Brief: Make an exact copy, from the records below, of the lines from the line containing "Open GoTrax settings gear icon" to the line containing "Enter fullscreen with bottom-right icon", both lines included, excluding pictures.

Task inputs:
Content starts
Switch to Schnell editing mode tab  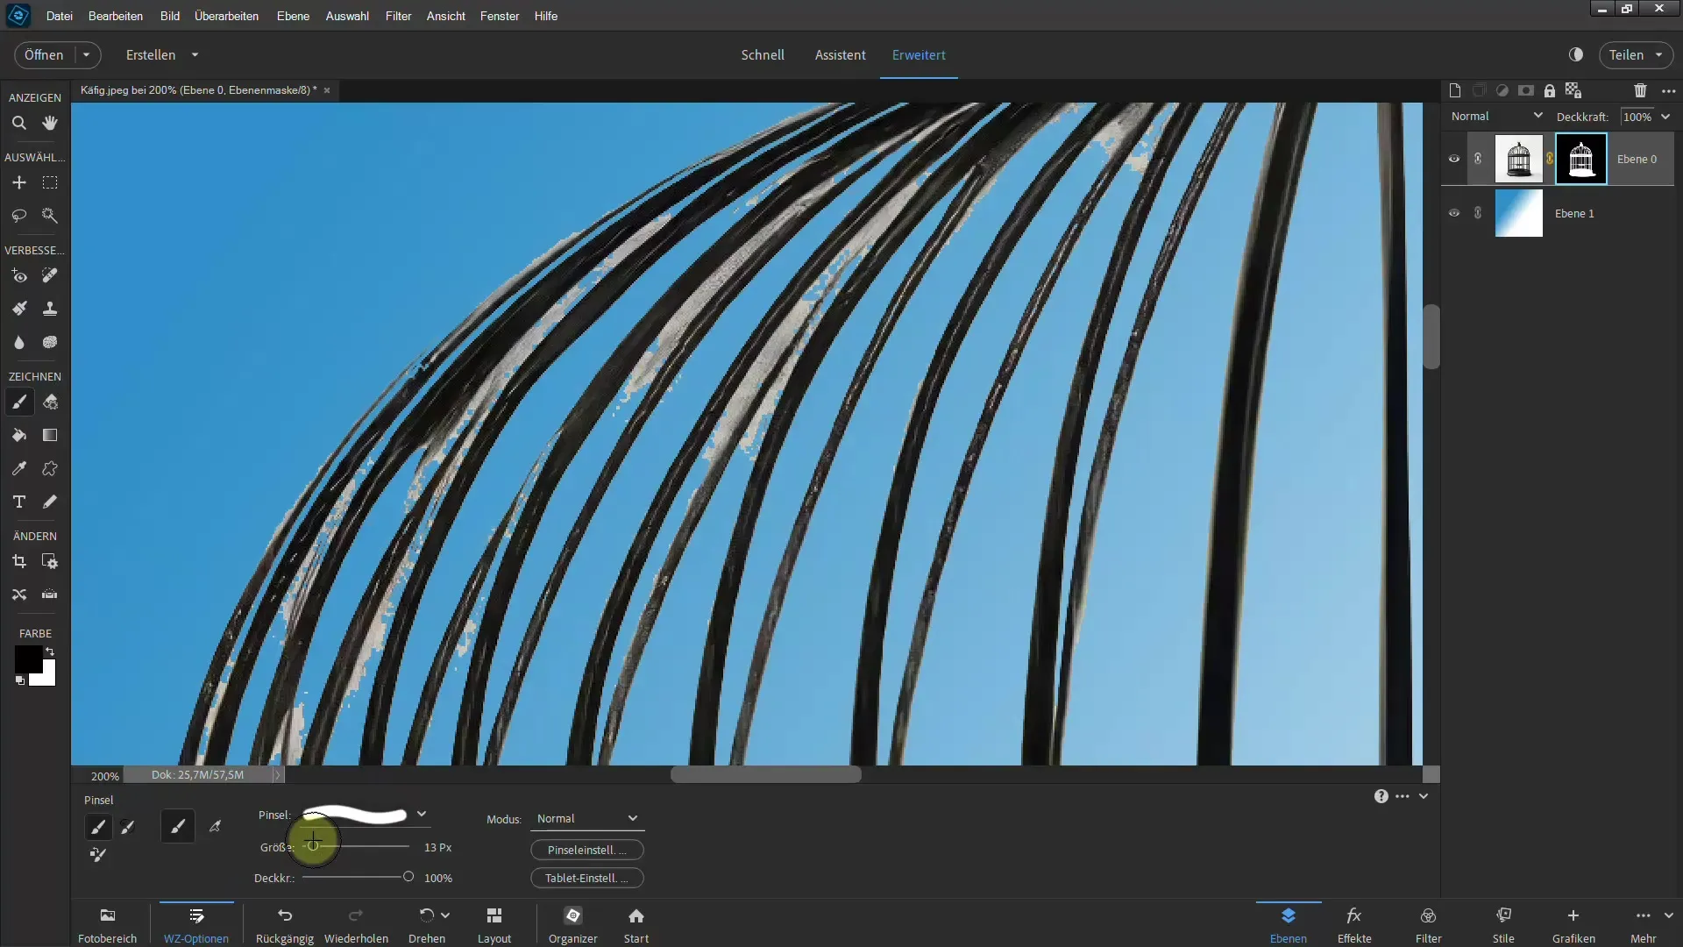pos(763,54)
Content ends
Content starts
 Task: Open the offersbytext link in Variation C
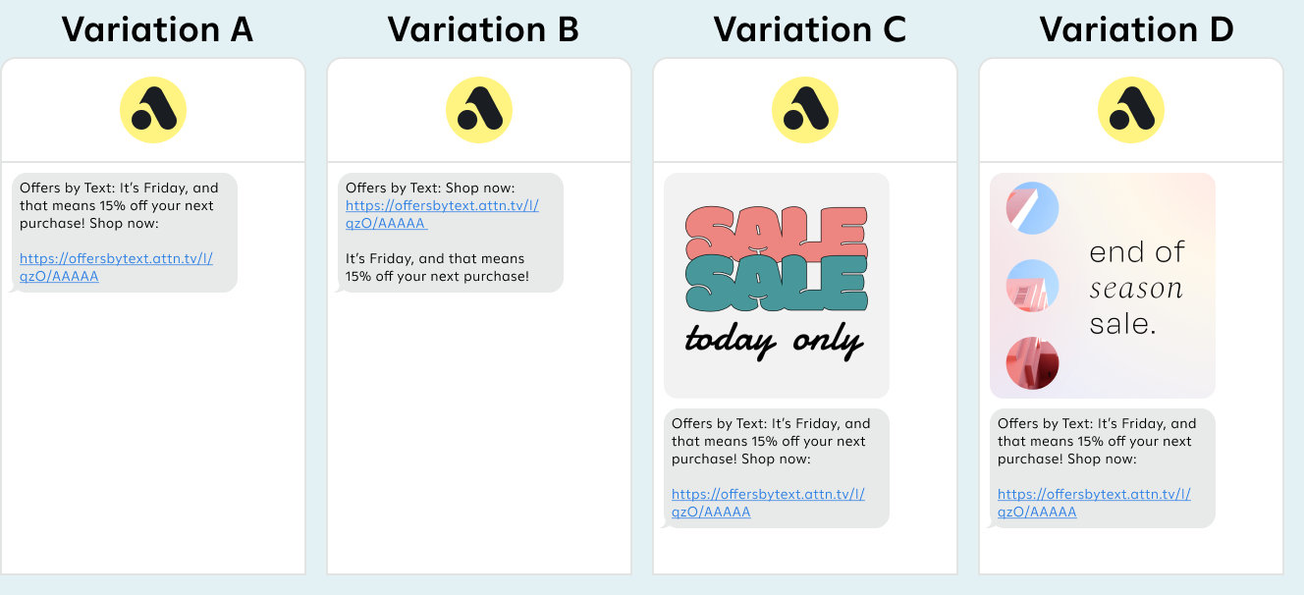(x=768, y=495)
Content ends
Content starts
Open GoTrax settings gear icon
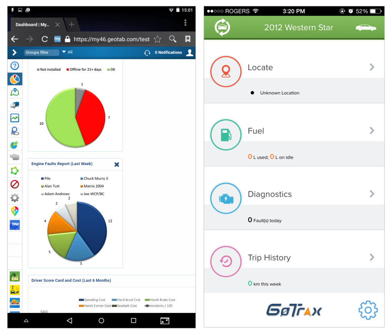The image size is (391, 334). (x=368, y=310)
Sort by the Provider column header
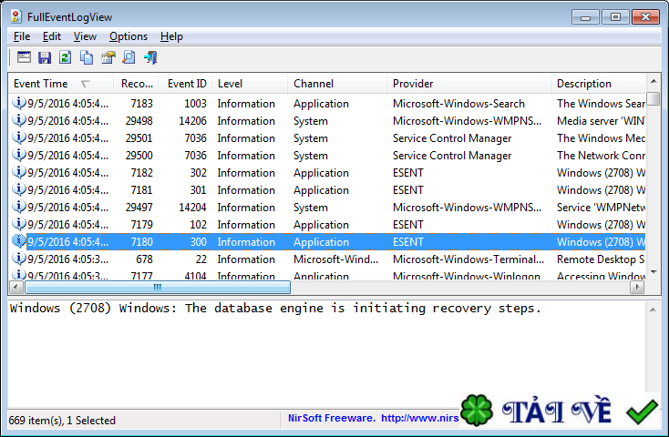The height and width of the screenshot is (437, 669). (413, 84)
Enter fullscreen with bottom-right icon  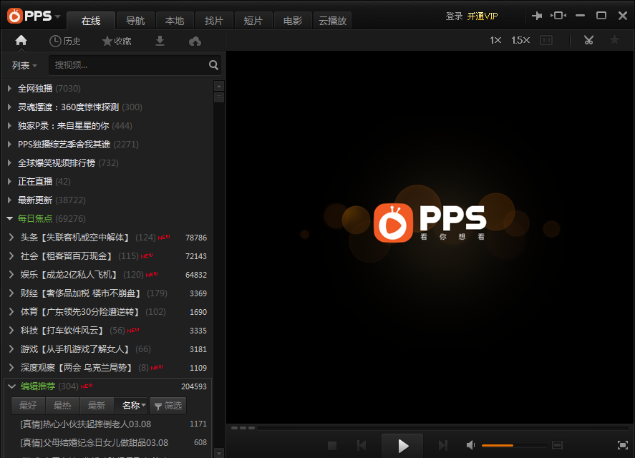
Content ends
Exercise result:
Open GoTrax settings gear icon
The image size is (391, 334). (x=368, y=310)
Sort by the Provider column header
The height and width of the screenshot is (437, 669). (413, 84)
Enter fullscreen with bottom-right icon  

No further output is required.